Saved data entries →
──────────────────────────────

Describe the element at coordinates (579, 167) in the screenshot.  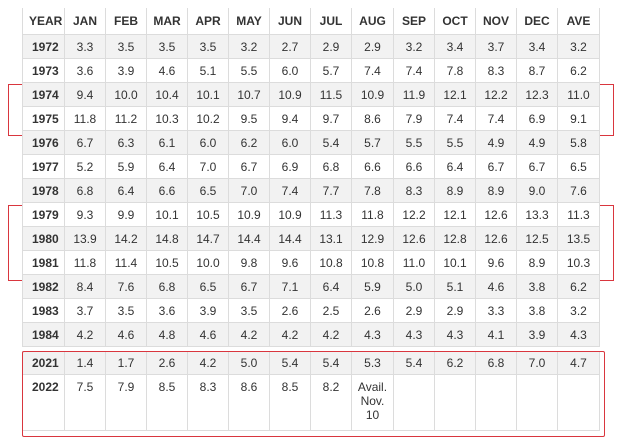
I see `value-cell: 6.5` at that location.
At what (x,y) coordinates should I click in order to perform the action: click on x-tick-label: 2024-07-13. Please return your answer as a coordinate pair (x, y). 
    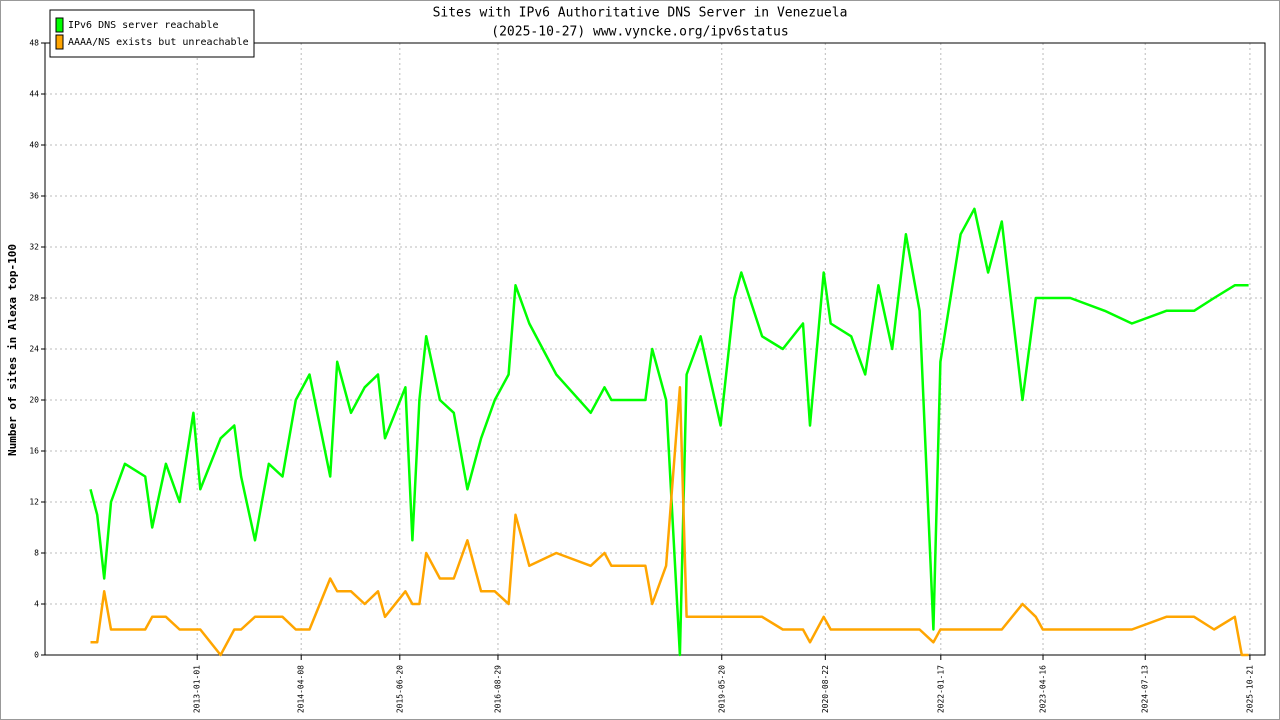
    Looking at the image, I should click on (1146, 689).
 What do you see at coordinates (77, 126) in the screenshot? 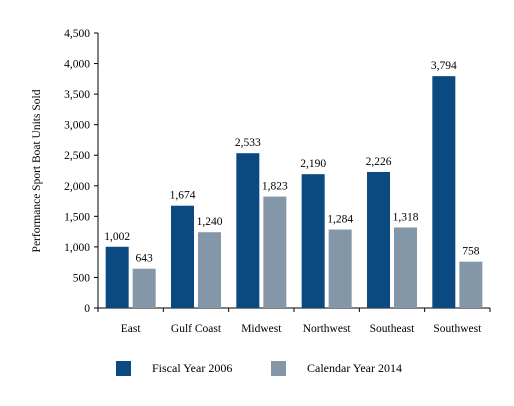
I see `y-tick-label: 3,000` at bounding box center [77, 126].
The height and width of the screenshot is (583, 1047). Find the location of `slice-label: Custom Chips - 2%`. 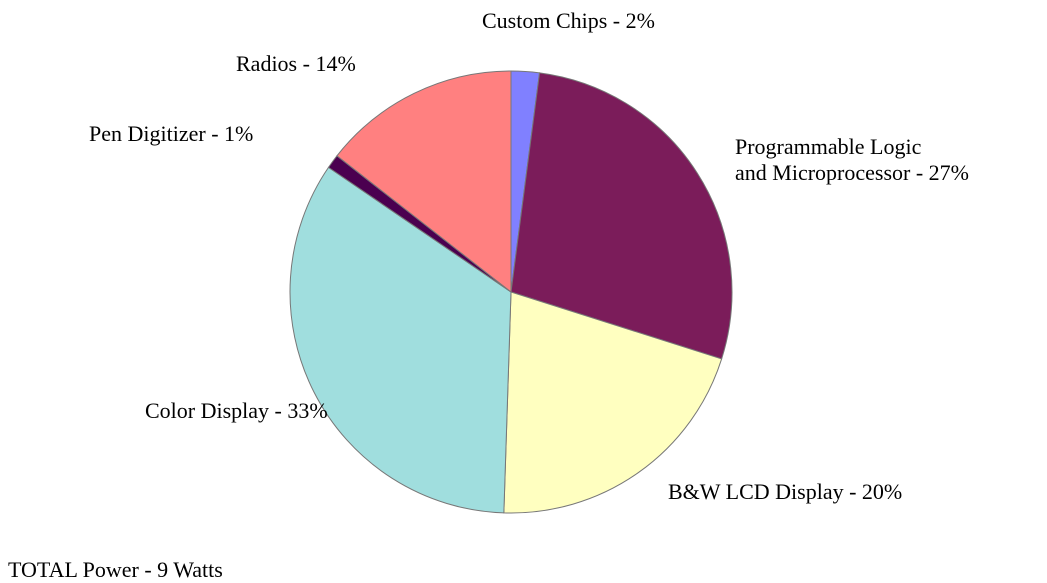

slice-label: Custom Chips - 2% is located at coordinates (568, 20).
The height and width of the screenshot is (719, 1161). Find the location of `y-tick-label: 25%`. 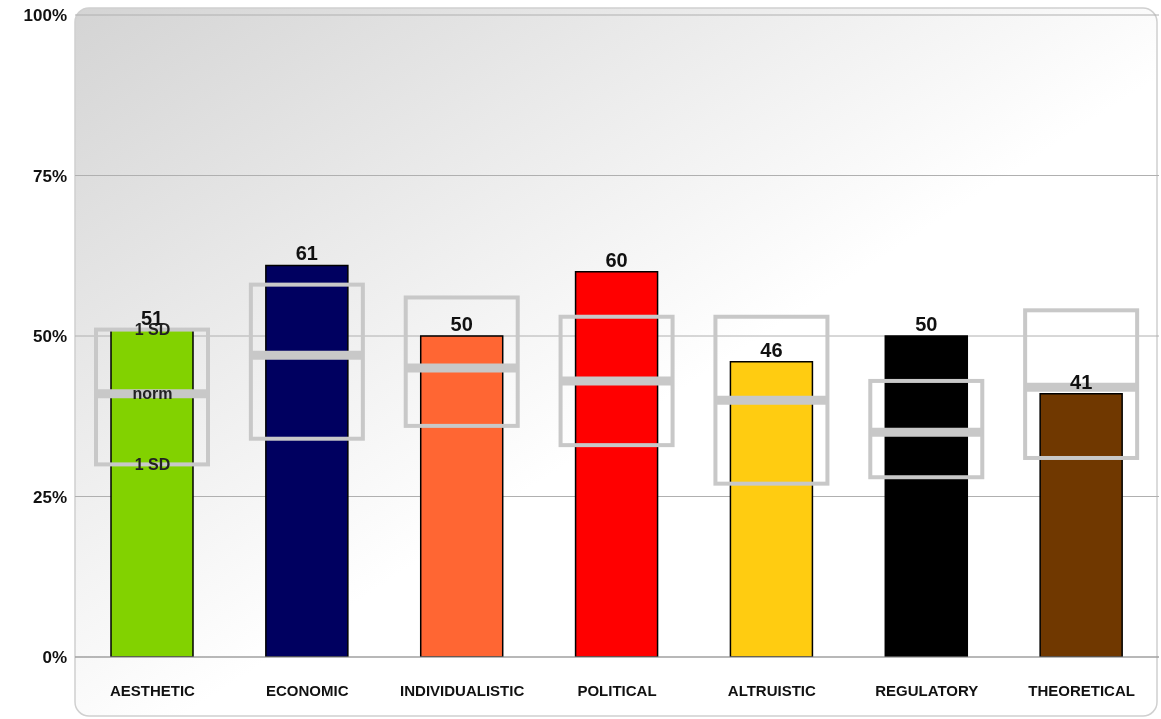

y-tick-label: 25% is located at coordinates (50, 497).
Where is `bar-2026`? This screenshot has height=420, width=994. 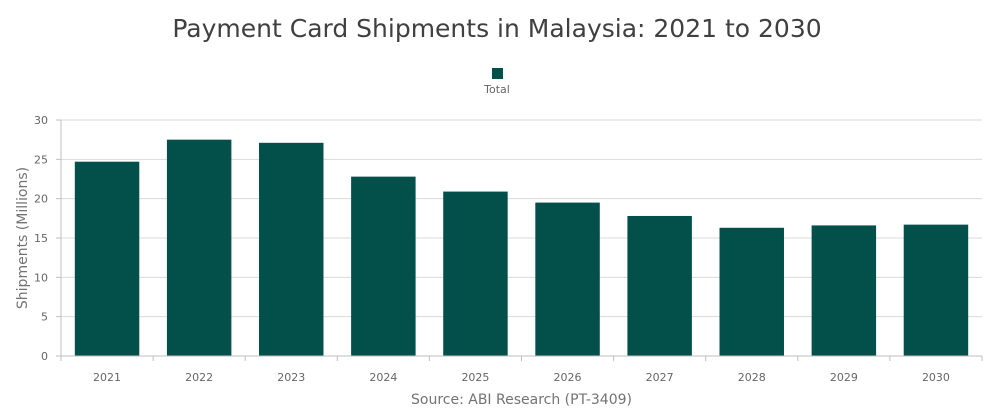
bar-2026 is located at coordinates (568, 279).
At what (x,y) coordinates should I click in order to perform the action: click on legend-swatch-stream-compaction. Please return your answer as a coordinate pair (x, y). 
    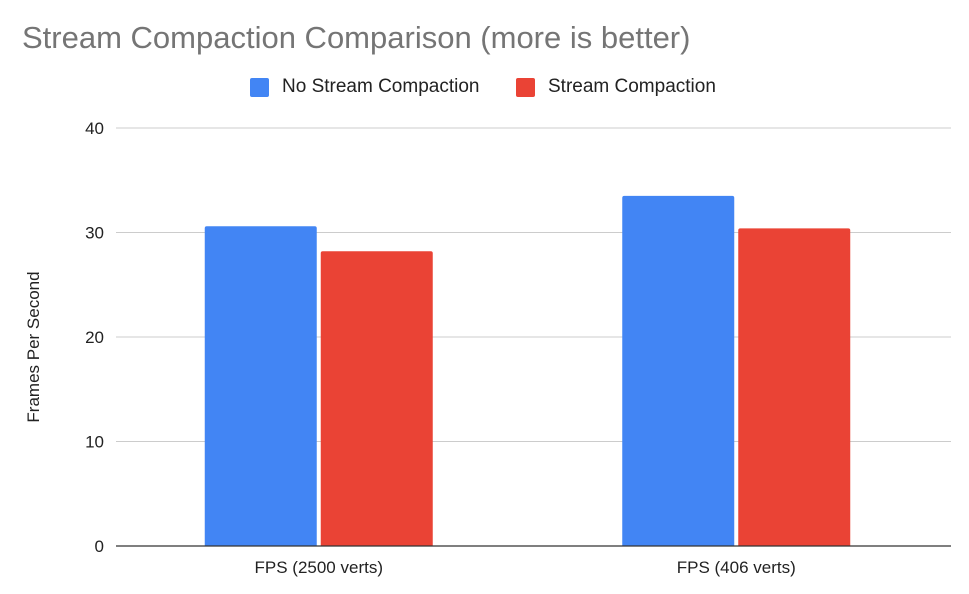
    Looking at the image, I should click on (526, 87).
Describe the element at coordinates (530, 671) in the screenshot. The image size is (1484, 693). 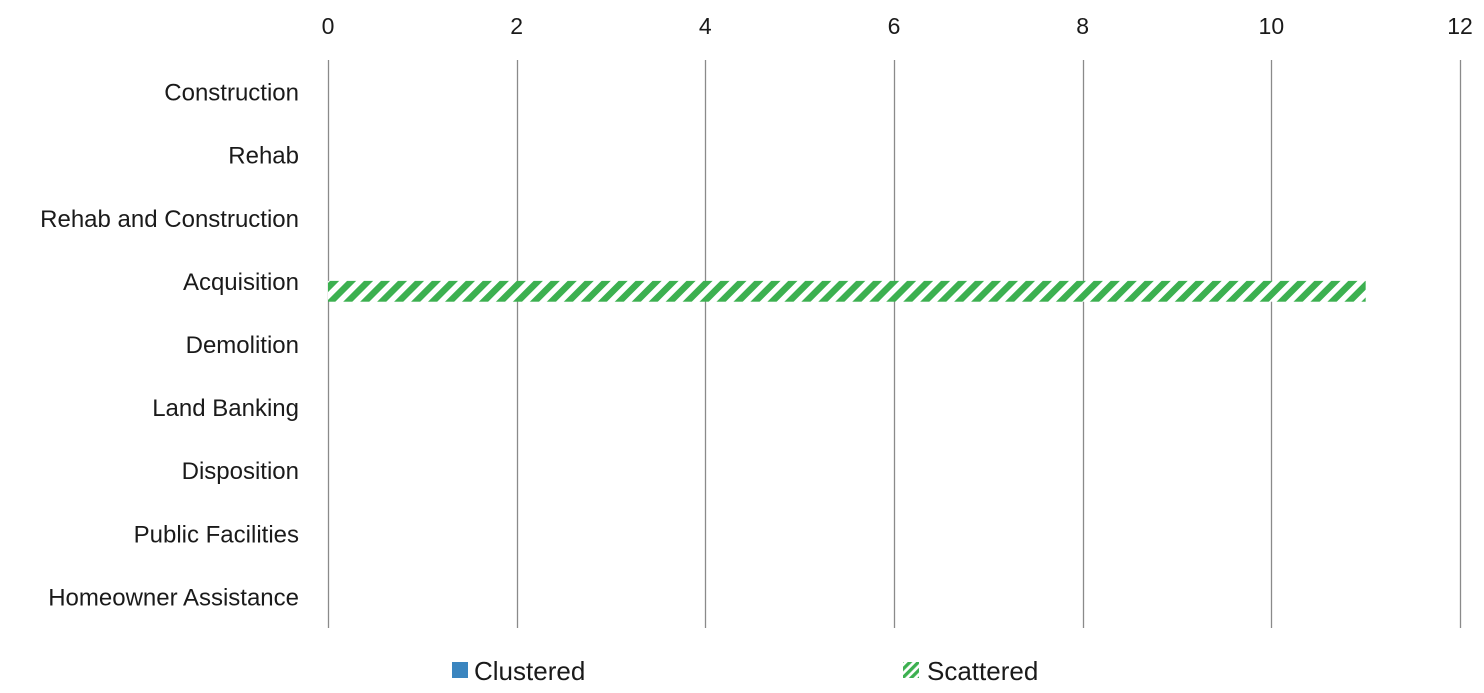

──────────────────────────────

Problem statement → Arrange all lines of the saved data entries above as a numbered list. Skip blank lines and leave out the pictures.

Answer section →
1. Describe the element at coordinates (579, 167) in the screenshot.  
2. I see `value-cell: 6.5` at that location.
3. At what (x,y) coordinates should I click in order to perform the action: click on x-tick-label: 2024-07-13. Please return your answer as a coordinate pair (x, y). 
4.     Looking at the image, I should click on (1146, 689).
5.  What do you see at coordinates (77, 126) in the screenshot? 
6. I see `y-tick-label: 3,000` at bounding box center [77, 126].
7. The height and width of the screenshot is (583, 1047). Find the location of `slice-label: Custom Chips - 2%`. 
8. slice-label: Custom Chips - 2% is located at coordinates (568, 20).
9. The height and width of the screenshot is (719, 1161). Find the location of `y-tick-label: 25%`. 
10. y-tick-label: 25% is located at coordinates (50, 497).
11. Where is `bar-2026`? This screenshot has height=420, width=994. 
12. bar-2026 is located at coordinates (568, 279).
13. At what (x,y) coordinates should I click in order to perform the action: click on legend-swatch-stream-compaction. Please return your answer as a coordinate pair (x, y). 
14.     Looking at the image, I should click on (526, 87).
15. Describe the element at coordinates (530, 671) in the screenshot. The image size is (1484, 693). 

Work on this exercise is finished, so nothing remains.